This is the easiest part. Sure it can be confusing, but I’ve got seven or eight reference guides to help me out if I really get stuck. It’s not like I haven’t spoken English before, though I’ll admit falling into all the bad American habits and having a great deal of difficultly naming the parts of a sentence (do I really need to know what a Determiner is? Pshaw!).
I rather like punctuation. There’s nothing more fun or entertaining than seeing how long I can make a sentence by stringing together words with semicolons, colons, and commas. But I have a dirty little secret: Where do I put commas? Before “but” and “which” right? Are there times I can leave them out? What about ellipses and dashes? Can I replace semicolons and commas with them?
My word processor has a punctuation check and said punctuation check is absolutely worthless. It will flag things that don’t need to be flagged and it delights in telling me I’m wrong. I can be typing away at full speed and I’ll see that little green line and I’ll be like, “Oh shit.” So I’ll stop and I’ll look at it and I’ll be like, “That stupid punctuation check just wasted my time. Oh no!”
Then there is the small question of style. The British have a few things they do differently and I like some of them better. An example of this is putting the period outside of quotation marks. For instance: Johnny got his “gun”. In America we would say: Johnny got his “gun.” I like the British way better because it makes more sense. The period is not part of the word that is inside the quotes, so shouldn’t I keep it on the outside except in cases of dialogue attribution?
Egad, what a pain in the ass. I’m a bad speller. Well, terrible really. So every word that I can’t spell I look up in the dictionary. One could argue that I could use my word processor for that, but I don’t trust it. It can’t even tell me that "convince store" is wrong. What do I buy there, Mr. Computer? What exactly?
I type relatively fast and so don’t catch myself typing “mater” when I mean “matter”. The computer can’t catch these either.
This is harder than you would think. It’s not just creating a person with a name and having them walk around. It’s a matter of making them convincing as real people. What makes this particularly frustrating is that during the second draft you realize that some of your characters don’t work or don’t seem real.

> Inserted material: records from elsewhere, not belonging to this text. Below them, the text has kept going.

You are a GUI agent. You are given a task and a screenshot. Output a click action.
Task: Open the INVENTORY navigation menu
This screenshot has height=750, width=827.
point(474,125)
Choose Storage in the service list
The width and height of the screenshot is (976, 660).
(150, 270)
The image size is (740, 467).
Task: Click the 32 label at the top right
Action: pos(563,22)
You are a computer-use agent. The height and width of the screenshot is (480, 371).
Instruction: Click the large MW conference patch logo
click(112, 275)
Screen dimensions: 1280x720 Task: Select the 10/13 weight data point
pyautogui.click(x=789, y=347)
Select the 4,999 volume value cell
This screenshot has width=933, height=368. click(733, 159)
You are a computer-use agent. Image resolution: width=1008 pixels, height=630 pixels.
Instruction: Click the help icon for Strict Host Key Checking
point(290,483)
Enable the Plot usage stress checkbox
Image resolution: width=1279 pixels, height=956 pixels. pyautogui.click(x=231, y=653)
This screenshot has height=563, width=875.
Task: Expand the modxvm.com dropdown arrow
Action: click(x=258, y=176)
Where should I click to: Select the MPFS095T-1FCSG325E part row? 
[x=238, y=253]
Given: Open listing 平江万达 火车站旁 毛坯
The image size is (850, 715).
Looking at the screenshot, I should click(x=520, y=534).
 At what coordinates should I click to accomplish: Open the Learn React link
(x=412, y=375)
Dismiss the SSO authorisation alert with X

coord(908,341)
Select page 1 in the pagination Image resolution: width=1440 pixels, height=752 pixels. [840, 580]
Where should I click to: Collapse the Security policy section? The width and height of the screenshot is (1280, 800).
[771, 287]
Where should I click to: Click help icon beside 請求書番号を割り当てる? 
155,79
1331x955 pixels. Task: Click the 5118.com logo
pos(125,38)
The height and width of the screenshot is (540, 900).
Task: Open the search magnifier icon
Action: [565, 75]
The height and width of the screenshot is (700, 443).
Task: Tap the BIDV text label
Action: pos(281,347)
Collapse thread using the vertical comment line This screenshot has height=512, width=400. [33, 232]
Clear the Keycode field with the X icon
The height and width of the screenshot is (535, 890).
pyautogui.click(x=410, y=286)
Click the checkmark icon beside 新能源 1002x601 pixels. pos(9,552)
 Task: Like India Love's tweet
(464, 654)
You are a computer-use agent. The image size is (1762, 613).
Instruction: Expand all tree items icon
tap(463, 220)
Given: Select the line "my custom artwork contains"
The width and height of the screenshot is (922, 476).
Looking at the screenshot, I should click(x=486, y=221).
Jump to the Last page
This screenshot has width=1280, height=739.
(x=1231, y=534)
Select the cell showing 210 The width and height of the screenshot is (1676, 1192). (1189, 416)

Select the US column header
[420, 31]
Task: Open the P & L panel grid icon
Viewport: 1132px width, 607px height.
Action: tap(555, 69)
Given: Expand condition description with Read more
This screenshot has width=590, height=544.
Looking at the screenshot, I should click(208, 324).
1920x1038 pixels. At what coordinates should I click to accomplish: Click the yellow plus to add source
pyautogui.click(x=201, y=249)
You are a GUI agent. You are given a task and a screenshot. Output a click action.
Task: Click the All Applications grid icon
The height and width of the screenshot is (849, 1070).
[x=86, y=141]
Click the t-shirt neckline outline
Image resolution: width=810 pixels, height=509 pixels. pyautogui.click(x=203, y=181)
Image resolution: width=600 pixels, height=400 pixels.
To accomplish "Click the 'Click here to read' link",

If it is a minor character you can just edit them out or revise a little. If it is a major one you have to do some serious rewriting in every scene in which they occur. Just hope it isn’t the protagonist who is unconvincing.
Character motivation can be difficult too. Like when you’re half way through your second draft and you find a scene where your cute little innocent school girl is smoking and you’re like, “Where did that come from?” She doesn’t smoke. She’s a good girl! It doesn’t even make sense for her to be smoking!
Detail is the problem here. How much is enough and how much is too little? Do I want the reader to feel like I’m shoving their face in the sodden earth of the old witch’s hut and cramming the cow dung up their nose or should I just hang back a little? Should I describe every single bit of clover growing in the field and every cloud in the sky or should I simply say, “It was a green field and a pleasant day.”? I could easily overwhelm the reader and just as easily underwhelm him.
My darling little novel is written in the present tense. This wouldn’t be a problem but I’m used to writing and reading things in past tense. I can write “she says” forty million times and still say “while she read Chaucer”. I find this type of problem all the time in my revisions of the blasted thing and now that I’ve gotten used to writing in the present tense I find when I try to write in the passive tense I write “she says” instead of “she said” a hell of a lot.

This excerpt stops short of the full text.